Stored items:
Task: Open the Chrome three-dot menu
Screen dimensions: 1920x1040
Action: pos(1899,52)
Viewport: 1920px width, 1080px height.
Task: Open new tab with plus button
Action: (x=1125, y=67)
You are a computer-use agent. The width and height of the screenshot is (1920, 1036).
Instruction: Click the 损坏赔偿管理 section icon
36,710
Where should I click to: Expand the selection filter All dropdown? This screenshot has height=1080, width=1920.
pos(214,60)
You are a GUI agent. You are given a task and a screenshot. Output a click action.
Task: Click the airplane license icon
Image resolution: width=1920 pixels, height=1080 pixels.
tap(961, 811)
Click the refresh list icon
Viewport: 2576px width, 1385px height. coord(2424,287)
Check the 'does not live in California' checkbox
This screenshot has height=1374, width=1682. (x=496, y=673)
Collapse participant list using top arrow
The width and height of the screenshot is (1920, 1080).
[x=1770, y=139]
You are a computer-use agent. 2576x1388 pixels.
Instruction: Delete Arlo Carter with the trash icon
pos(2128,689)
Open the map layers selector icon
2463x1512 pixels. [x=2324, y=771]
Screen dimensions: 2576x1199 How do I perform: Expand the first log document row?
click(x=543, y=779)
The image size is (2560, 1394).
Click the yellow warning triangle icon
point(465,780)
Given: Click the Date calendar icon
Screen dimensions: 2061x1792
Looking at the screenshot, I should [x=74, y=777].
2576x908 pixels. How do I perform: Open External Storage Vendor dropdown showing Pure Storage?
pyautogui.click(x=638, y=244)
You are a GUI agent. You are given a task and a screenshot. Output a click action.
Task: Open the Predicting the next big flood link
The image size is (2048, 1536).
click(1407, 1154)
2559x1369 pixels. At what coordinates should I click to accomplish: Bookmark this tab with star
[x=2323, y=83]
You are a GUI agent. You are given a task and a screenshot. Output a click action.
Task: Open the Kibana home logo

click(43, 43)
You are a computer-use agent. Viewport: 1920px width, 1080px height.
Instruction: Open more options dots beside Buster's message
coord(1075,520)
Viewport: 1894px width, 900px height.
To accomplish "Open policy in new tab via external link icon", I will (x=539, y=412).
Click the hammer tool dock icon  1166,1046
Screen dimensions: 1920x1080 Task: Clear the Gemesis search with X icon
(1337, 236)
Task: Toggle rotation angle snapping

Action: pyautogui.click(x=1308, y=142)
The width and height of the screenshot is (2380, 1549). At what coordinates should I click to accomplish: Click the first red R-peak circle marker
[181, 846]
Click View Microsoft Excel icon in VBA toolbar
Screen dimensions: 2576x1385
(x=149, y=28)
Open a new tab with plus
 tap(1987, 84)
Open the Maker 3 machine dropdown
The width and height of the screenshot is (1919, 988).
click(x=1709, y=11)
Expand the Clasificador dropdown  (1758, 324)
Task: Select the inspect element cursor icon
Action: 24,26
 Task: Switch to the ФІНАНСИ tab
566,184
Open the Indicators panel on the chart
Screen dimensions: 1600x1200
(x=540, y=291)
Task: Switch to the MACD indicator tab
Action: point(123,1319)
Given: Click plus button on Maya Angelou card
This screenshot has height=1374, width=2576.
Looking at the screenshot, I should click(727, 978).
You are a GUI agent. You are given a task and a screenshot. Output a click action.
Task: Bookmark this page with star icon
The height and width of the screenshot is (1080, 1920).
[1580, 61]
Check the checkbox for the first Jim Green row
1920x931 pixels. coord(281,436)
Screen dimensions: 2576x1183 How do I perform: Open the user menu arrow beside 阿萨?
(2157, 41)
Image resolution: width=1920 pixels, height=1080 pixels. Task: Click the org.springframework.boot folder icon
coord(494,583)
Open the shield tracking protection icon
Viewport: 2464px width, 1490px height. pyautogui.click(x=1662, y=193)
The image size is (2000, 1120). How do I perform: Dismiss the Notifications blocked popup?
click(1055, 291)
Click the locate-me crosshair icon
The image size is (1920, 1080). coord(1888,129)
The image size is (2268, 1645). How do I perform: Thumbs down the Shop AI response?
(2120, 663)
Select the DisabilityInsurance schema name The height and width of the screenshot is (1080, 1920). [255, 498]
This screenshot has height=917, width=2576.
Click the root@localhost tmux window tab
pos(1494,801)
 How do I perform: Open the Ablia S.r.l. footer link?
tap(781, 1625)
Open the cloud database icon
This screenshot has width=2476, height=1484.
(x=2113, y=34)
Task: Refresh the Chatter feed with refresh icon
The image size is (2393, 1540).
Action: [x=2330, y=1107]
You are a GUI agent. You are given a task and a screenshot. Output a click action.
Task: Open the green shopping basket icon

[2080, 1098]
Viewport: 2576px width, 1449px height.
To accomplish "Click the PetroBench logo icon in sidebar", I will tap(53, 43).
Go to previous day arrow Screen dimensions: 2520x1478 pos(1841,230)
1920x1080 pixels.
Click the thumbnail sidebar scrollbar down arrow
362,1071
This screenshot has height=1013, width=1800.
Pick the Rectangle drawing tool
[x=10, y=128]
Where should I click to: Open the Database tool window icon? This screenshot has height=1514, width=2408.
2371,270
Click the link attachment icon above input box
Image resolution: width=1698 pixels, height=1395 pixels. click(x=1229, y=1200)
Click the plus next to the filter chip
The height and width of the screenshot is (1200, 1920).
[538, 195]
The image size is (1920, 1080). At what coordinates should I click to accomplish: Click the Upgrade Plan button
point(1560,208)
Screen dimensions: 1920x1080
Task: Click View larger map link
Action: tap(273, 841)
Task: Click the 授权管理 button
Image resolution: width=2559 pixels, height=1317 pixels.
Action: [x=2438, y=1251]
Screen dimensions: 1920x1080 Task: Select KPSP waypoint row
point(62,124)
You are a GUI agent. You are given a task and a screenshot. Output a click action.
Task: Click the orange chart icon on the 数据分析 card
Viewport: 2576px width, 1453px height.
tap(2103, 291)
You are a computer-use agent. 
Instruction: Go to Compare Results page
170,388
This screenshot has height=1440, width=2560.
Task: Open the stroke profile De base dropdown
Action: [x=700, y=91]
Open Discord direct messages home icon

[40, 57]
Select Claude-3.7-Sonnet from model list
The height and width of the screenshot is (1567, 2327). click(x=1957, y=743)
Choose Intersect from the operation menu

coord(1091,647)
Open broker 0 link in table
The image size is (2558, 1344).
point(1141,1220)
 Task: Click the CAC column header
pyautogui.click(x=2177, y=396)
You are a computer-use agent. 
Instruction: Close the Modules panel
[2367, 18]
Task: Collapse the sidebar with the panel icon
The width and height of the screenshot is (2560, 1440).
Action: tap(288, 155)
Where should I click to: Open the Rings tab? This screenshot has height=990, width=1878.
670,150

YOUR TASK: List each line of the records that holds the string "card".

RESPONSE BELOW:
Given: Click plus button on Maya Angelou card
Task: Click the orange chart icon on the 数据分析 card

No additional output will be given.